> _TEXT UNDER STUDY_:
Vicky Haastrup, chairman, Seaport Terminal Operators Association of Nigeria (STOAN), recently condemned manual examination of cargoes at the Lagos port, saying that it was a sad situation. Haastrup, who spoke in Lagos during a virtual conference held in 2020, said, “We have a situation where people must visit the port physically to do Customs documentation and cargo examination before they can take delivery of their consignments. This is inefficient.”



    “It is a shame that Nigerian ports do not have quality and functional scanners. That is why Customs relies on physical examination of containers, which drives human traffic into the port. We need to provide these scanners and other automation platforms in order to make cargo clearance quicker. Nigerian ports must operate the one-stop-shop platform if we must compete with other ports in the West and Central Africa,” she further said.

    Light at the end of the tunnel

    Several manufacturers did not perform well in the 2019 financial year due to COVID-19 restrictions, supply chains disruptions as well as bars and event centres’ closures. Brewers such as Nigerian Breweries, Guinness, International Breweries and Champion Breweries were heavily affected.

    However, drug and food makers performed relatively well due to the essential nature of their products. In 2020 half year, Fidson Healthcare, a drug maker, reported a 12 percent rise in sales, from N7.3 billion to N8.2 billion in the corresponding period of 2019. Also, Glaxosmithkline (GSK)’s revenue in the first six months of 2020 rose 5 percent to N10.4 billion, from N9.9 billion the previous year. GSK is a key player in the pharmaceutical industry. For the food category, the revenue of Honeywell Flour Mills rose 39 percent to N26 billion in the second quarter of 2020, from N18 billion in the same period of 2019. Also, within the same period, Flour Mills of Nigeria’s revenue jumped 15 percent to N154 billion in 2020, from N134 billion reported in 2019.

> _PROMPT_:
Answer these questions using the text on Nigerian ports and manufacturers:
1. Which organization does Vicky Haastrup chair?
2. According to Haastrup, what does Customs rely on because Nigerian ports lack quality and functional scanners?
3. By what percentage did the revenue of Honeywell Flour Mills rise in the second quarter of 2020?
Rely solely on the text above as the source for the answers.

> _DATA SUPPLIED_:

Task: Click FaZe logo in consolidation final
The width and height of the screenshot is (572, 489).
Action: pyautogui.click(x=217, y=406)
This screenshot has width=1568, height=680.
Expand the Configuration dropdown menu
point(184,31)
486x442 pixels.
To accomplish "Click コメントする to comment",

--

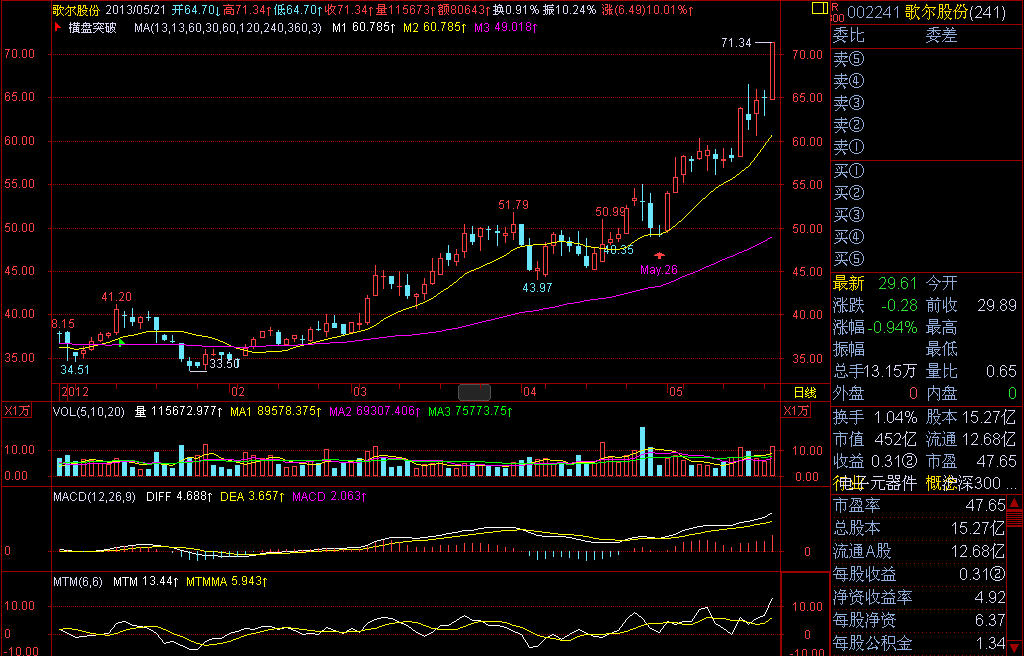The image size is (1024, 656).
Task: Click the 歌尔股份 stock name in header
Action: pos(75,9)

--

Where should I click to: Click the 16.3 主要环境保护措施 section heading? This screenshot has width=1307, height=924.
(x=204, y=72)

> _SOLUTION FOR THIS PROBLEM_:
1. The Seaport Terminal Operators Association of Nigeria (STOAN).
2. Physical examination of containers.
3. 39 percent.